With the pandemic seeming to subside, Santa, a good friend of Landis’ grandparents, personally called Landis once again to inform her this year was a go.
“I was very excited!” Landis said, adding she believes her exemplary student status put her on Santa’s radar. “I’m good at math. I’m also good at reading. I read a classic book in one day!”
She said her favorite part of the action-packed day was getting to see many of the city’s landmarks from a new vantage point. Landis and the Clauses took off from MidAmerica St. Louis Airport in Mascoutah early in the morning and flew over several St. Louis-area favorites on their way to the museum.
These included Busch Stadium, Forest Park, Cahokia Mounds, Missouri Botanical Garden and more.
“I would say Busch Stadium, but I’m not that into baseball, so I would probably have to say either Forest Park or the Cahokia Mounds,” she replied.
While on the helicopter, she discovered something interesting about Mrs.

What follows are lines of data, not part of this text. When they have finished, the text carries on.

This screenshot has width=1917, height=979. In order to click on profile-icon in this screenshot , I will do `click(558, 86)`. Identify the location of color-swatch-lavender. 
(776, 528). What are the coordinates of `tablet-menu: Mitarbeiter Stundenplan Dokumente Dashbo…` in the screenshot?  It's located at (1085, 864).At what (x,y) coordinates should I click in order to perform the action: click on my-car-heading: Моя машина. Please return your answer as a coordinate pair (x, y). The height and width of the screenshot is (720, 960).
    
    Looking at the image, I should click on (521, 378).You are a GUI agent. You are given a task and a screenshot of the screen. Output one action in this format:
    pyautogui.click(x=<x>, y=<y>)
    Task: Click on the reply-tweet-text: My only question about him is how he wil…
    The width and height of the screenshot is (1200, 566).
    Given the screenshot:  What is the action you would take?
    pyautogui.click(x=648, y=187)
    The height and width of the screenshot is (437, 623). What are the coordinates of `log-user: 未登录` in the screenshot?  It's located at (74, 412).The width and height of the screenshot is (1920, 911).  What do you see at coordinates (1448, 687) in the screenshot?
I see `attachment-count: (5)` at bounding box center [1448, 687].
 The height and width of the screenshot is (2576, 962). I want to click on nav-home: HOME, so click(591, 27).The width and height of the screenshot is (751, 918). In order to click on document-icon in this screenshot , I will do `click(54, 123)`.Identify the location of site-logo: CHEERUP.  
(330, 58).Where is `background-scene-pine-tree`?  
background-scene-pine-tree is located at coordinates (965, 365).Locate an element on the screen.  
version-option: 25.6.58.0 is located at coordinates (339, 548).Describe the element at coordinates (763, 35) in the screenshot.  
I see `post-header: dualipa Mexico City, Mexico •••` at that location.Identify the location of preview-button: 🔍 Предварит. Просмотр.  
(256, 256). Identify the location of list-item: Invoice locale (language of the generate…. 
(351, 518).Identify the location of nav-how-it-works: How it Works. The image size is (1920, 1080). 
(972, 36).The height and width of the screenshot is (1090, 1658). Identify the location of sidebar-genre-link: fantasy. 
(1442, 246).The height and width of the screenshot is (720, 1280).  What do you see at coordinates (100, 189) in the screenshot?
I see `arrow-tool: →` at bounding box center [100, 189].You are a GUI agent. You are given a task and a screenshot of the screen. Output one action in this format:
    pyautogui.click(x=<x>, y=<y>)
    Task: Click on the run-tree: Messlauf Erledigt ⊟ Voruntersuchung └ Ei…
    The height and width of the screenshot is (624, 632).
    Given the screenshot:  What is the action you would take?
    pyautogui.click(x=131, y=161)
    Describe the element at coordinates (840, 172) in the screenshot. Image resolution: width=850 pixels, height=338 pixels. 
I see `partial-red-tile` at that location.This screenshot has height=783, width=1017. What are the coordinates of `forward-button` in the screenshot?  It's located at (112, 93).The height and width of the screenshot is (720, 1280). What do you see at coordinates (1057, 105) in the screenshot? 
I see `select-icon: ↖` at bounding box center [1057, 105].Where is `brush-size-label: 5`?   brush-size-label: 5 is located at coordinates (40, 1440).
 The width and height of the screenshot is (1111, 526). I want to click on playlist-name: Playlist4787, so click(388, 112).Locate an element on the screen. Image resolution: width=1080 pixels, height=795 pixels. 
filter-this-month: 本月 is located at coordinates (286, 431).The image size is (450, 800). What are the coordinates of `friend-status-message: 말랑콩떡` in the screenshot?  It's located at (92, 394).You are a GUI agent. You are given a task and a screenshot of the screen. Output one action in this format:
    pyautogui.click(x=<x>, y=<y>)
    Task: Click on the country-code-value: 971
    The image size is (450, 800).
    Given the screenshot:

Claus.
“She’s nice, although she complains she cannot see with her glasses on!” Landis laughed.
The helicopter ride was just one part of the day, though. As soon as Landis and the Clauses arrived at the museum, it was all about spreading holiday cheer to the multitude of kids in attendance.
“We stayed in the helicopter for a minute, but then we got out and all of these people were just waving!” She said of their 10 a.m. arrival. “It was a bit overwhelming because there were so many people, but we went around and said ‘Hi’ to all of them.”
From there, the crew rode in a police car to the street car where the Santa Claus visits took place.
Landis had a very special job to do during this time.
“I would hand out toy whistles to all of the kids … they were shaped like a train,” she said.
In between visit times, Landis and everybody’s favorite holiday couple became further acquainted over lunch.
“First time I’ve had a hot dog in a while,” she remarked.
By the time Santa visits ended at 2 p.m., Landis said she was ready to relax and did not have the energy to take part in the myriad of other activities at the event, which included holiday train exhibits, a miniature train ride, trolley ride and more.
“It was an exhausting day just to sit there for four hours and hand out toy trains,” she said.
While Landis’ experience was unique in that Santa does not often – if ever – have helpers for these visits, kids can still meet him at the Dec. 11, Dec. 18 and Dec. 19 events. For more information, click here.
For any child who has the ability to be Santa’s sidekick for any meet-and-greet, Landis has some advice:
“Get lots of sleep before and also make sure you like kids, because it will be awhile,” she said. “Make sure you won’t get annoyed if kids cry because of Santa. They take one look at him and they just start crying like nothing before.”